Task statement:
Reproduce the items below word for word, starting at the line containing "Task: Open the 'Toda" and ending at the line containing "Action: pos(574,4)", with both of those lines included. Leave the pictures out of your output.

Provided records:
▬▬▬▬▬▬

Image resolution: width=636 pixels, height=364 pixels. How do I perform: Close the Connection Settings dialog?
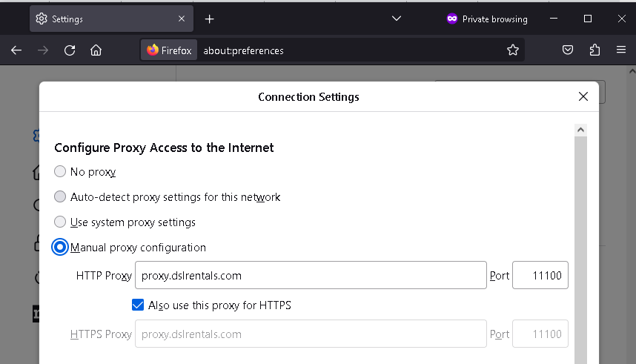[583, 96]
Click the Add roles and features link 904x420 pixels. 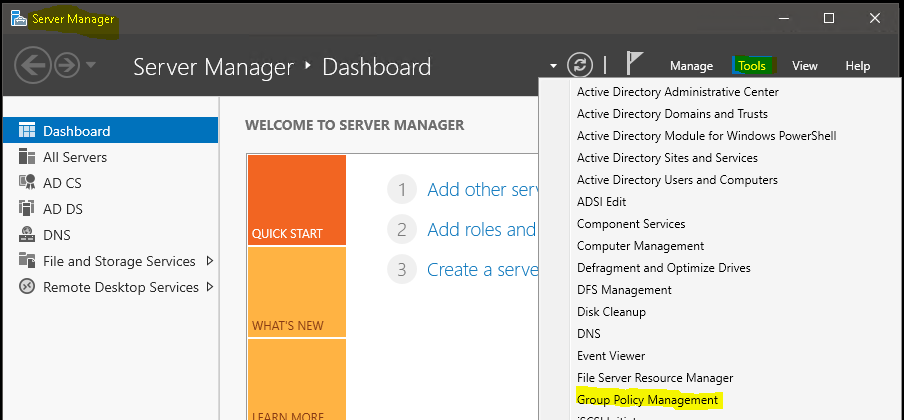(x=481, y=230)
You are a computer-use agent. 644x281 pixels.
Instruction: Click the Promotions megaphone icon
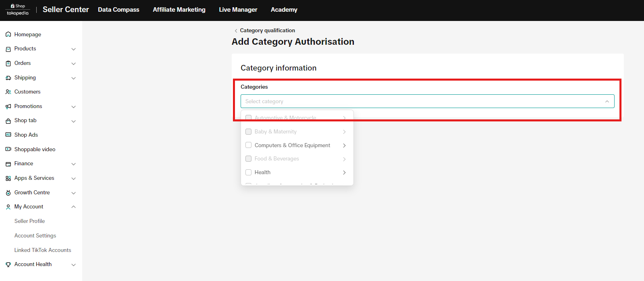point(8,106)
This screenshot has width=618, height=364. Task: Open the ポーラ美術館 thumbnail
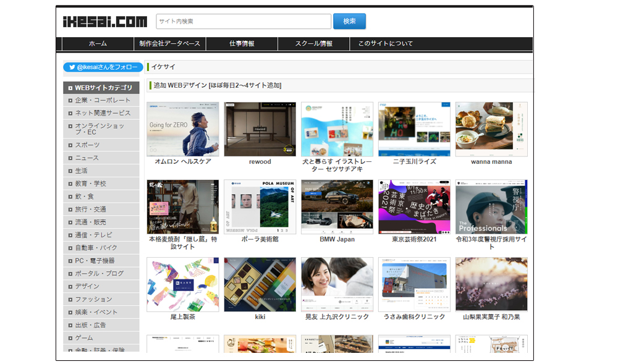click(x=260, y=207)
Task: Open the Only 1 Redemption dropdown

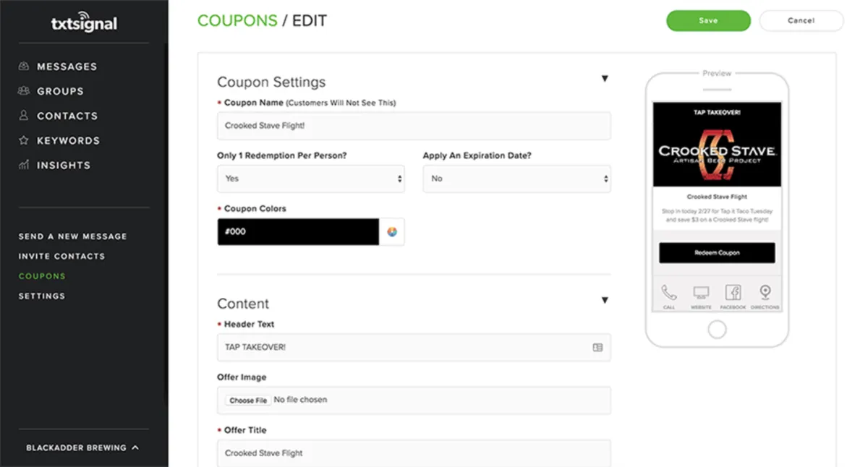Action: point(311,179)
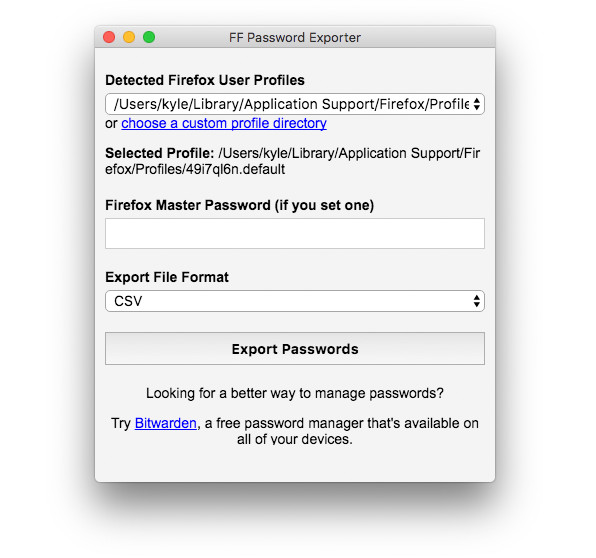Viewport: 596px width, 558px height.
Task: Close the FF Password Exporter window
Action: point(109,37)
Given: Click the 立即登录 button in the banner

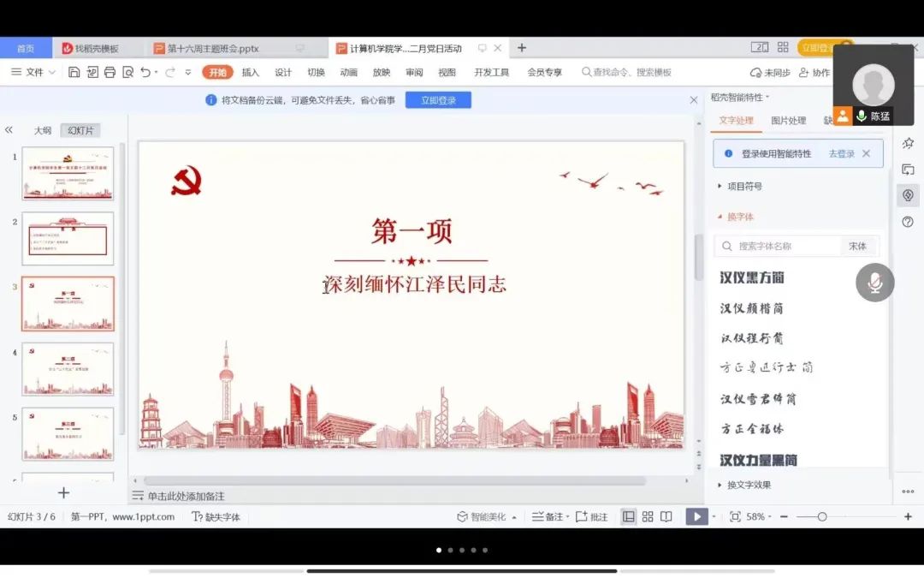Looking at the screenshot, I should coord(437,99).
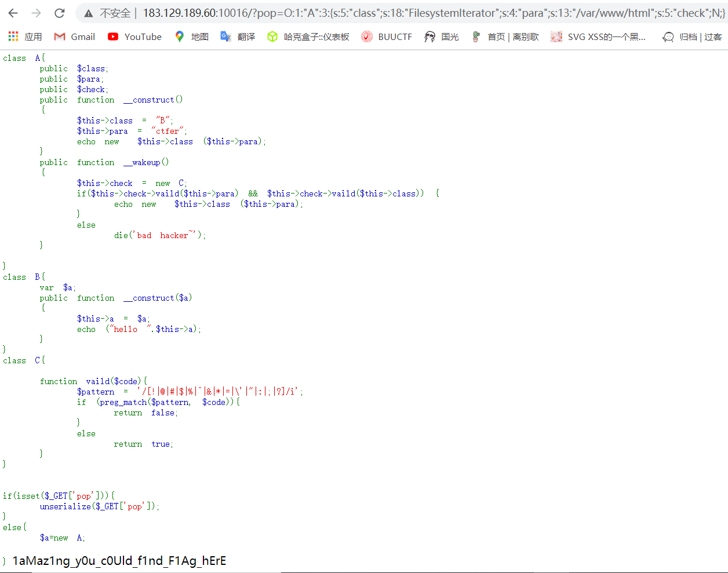Open the Gmail bookmark
Viewport: 728px width, 573px height.
74,36
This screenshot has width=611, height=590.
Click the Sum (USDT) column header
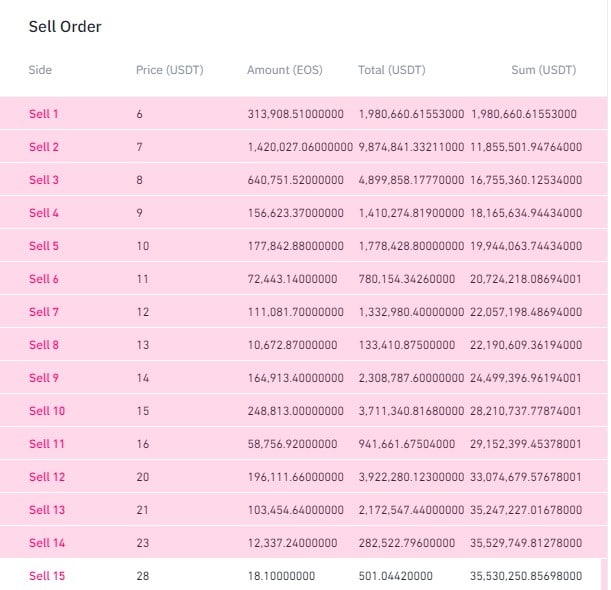click(x=544, y=70)
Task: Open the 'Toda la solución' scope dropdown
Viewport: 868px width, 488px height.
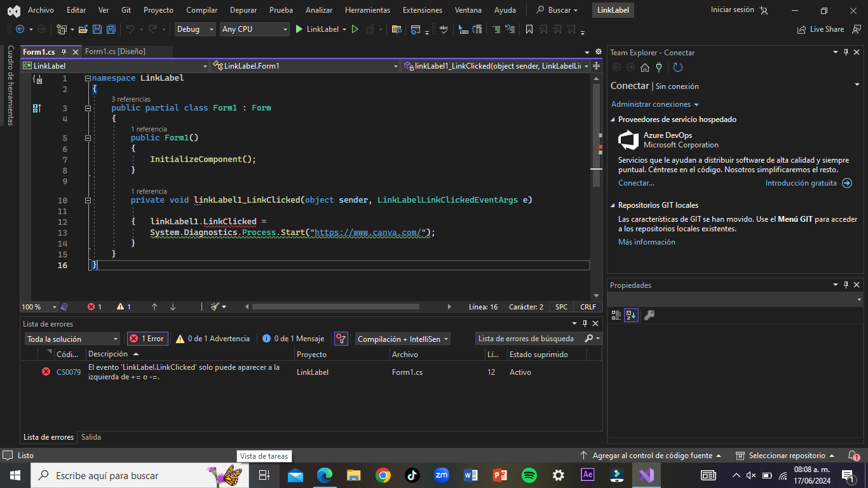Action: pyautogui.click(x=72, y=339)
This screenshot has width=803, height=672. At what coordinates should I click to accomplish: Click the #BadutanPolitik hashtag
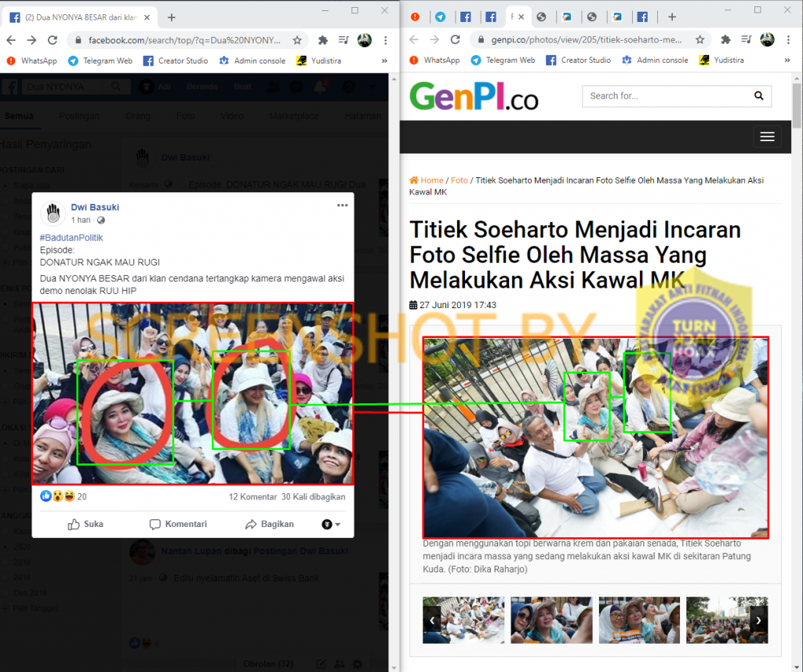pos(71,238)
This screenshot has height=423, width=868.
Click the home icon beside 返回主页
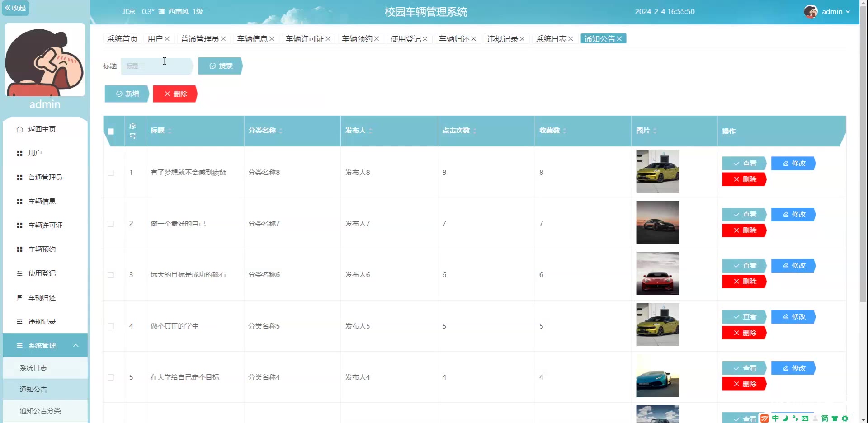(x=19, y=129)
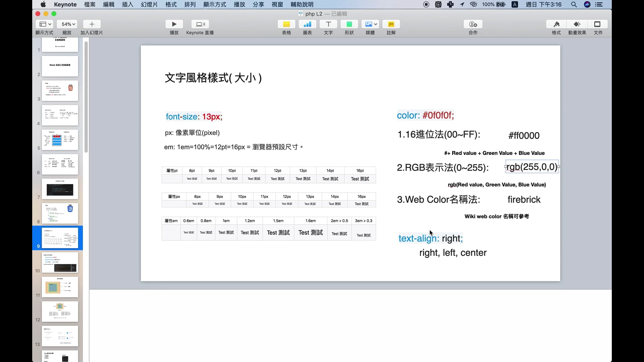This screenshot has height=362, width=644.
Task: Open Spotlight search in menu bar
Action: pos(574,4)
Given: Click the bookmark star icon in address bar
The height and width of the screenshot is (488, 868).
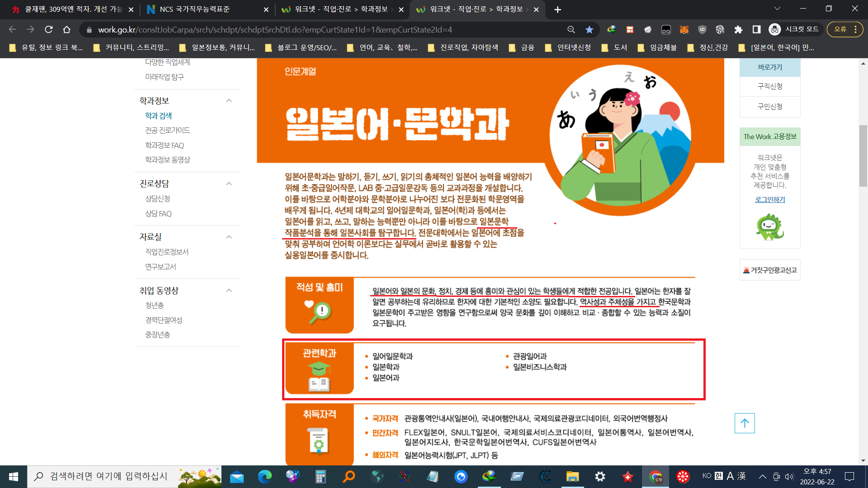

▬▬▬▬▬▬

Task output:
Task: Open the 'Toda la solución' scope dropdown
Viewport: 868px width, 488px height.
Action: pyautogui.click(x=72, y=339)
This screenshot has width=803, height=672. At what coordinates should I click to accomplish: Click the #BadutanPolitik hashtag
pos(71,238)
This screenshot has height=423, width=868.
Click the home icon beside 返回主页
(x=19, y=129)
This screenshot has height=362, width=644.
Task: Open Spotlight search in menu bar
Action: pos(574,4)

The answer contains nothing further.